### Задания
A - К чему, согласно цитируемому фрагменту, сводится мера возможного поведения кредитора в заемном обязательстве?
B - Выпишите дословно часть цитируемого фрагмента, начиная со слов «Переходя от абстрактных» и заканчивая словами «он вправе притязать.».

### Цитируемый фрагмент
┄┄┄┄┄┄┄┄┄┄┄┄┄┄┄┄┄┄┄┄

Переходя от абстрактных определений к их проверке на материалах конкретных правоотношений, нельзя не заметить, что последнее определение ориентируется главным образом на правоотношения первого типа, в которых управомоченному противостоит отдельное обязанное лицо, выполняющее активную функцию. Так, если взять заемное обязательство и попытаться подвергнуть анализу субъективное право кредитора с точки зрения его понимания как меры возможного поведения, то окажется, что эта мера сводится единственно к возможности требовать уплаты долга, т. е. требовать совершения определенных действий должником. Не подлежит как будто бы сомнению, что в этих случаях сущность субъективного права состоит не в мере возможного поведения самого управомоченного, а в том поведении обязанных лиц, на которое он вправе притязать.

┄┄┄┄┄┄┄┄┄┄┄┄┄┄┄┄┄┄┄┄

### Содержимое набора данных
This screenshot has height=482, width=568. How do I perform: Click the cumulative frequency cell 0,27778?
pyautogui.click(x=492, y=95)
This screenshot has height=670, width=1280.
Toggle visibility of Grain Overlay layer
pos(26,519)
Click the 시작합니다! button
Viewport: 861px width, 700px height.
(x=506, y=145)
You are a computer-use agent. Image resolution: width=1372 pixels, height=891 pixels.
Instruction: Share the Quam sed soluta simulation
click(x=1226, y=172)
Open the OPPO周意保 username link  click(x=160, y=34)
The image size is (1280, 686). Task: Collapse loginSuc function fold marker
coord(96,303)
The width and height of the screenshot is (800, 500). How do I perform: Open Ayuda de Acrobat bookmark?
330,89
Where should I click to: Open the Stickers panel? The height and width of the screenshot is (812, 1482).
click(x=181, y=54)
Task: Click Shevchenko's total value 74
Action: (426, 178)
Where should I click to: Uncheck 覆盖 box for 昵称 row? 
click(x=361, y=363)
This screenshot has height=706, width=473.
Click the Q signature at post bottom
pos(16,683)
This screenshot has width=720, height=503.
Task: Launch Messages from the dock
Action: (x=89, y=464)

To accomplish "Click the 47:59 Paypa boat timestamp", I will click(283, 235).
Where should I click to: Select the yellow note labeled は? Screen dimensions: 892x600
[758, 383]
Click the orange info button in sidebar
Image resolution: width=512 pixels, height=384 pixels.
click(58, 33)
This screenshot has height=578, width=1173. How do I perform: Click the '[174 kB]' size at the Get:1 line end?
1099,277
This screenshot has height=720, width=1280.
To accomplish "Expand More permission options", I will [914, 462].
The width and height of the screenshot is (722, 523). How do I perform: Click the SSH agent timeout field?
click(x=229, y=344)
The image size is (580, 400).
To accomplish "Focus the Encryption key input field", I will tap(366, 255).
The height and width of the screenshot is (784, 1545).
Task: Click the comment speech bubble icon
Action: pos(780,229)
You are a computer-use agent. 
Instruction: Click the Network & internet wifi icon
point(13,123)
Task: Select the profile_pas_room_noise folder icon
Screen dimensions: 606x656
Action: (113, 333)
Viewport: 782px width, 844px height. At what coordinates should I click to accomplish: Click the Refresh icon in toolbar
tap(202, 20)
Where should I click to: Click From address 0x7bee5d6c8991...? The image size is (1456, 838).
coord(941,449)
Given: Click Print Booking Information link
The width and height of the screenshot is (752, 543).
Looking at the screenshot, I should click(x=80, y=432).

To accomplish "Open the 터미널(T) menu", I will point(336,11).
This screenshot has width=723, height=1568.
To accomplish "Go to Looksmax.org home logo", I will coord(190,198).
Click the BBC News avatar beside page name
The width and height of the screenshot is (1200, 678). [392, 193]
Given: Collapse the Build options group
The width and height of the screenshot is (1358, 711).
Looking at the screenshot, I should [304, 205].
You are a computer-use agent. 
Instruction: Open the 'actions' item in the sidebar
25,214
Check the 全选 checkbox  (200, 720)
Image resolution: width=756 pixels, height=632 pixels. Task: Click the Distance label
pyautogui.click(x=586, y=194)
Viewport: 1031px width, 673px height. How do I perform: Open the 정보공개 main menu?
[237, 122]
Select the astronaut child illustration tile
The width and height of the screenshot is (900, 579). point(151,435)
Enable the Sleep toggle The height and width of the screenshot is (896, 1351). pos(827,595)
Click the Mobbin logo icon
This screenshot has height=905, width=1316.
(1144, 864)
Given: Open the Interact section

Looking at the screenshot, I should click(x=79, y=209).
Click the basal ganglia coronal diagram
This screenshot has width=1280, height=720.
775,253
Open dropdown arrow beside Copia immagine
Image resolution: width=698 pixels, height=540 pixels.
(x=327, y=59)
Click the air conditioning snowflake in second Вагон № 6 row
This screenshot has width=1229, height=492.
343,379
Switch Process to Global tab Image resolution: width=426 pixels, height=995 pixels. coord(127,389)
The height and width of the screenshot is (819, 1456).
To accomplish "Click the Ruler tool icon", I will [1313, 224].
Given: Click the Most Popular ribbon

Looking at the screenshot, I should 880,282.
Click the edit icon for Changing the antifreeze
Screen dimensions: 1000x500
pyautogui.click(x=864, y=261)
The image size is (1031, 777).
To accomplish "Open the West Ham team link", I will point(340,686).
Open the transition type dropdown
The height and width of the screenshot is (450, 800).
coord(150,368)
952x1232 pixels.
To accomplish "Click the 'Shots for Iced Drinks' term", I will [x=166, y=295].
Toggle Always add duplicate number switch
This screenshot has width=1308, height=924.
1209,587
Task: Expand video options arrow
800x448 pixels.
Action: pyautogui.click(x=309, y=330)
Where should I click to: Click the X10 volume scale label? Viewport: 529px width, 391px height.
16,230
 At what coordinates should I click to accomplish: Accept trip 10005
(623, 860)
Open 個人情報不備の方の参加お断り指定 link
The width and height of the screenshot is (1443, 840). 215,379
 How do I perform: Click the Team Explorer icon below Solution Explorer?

┄┄┄┄┄┄┄┄┄┄┄┄┄┄┄┄┄┄┄┄

### Выполненное задание
A - К возможности требовать уплаты долга, т. е. требовать совершения определенных действий должником.

B -
Переходя от абстрактных определений к их проверке на материалах конкретных правоотношений, нельзя не заметить, что последнее определение ориентируется главным образом на правоотношения первого типа, в которых управомоченному противостоит отдельное обязанное лицо, выполняющее активную функцию. Так, если взять заемное обязательство и попытаться подвергнуть анализу субъективное право кредитора с точки зрения его понимания как меры возможного поведения, то окажется, что эта мера сводится единственно к возможности требовать уплаты долга, т. е. требовать совершения определенных действий должником. Не подлежит как будто бы сомнению, что в этих случаях сущность субъективного права состоит не в мере возможного поведения самого управомоченного, а в том поведении обязанных лиц, на которое он вправе притязать.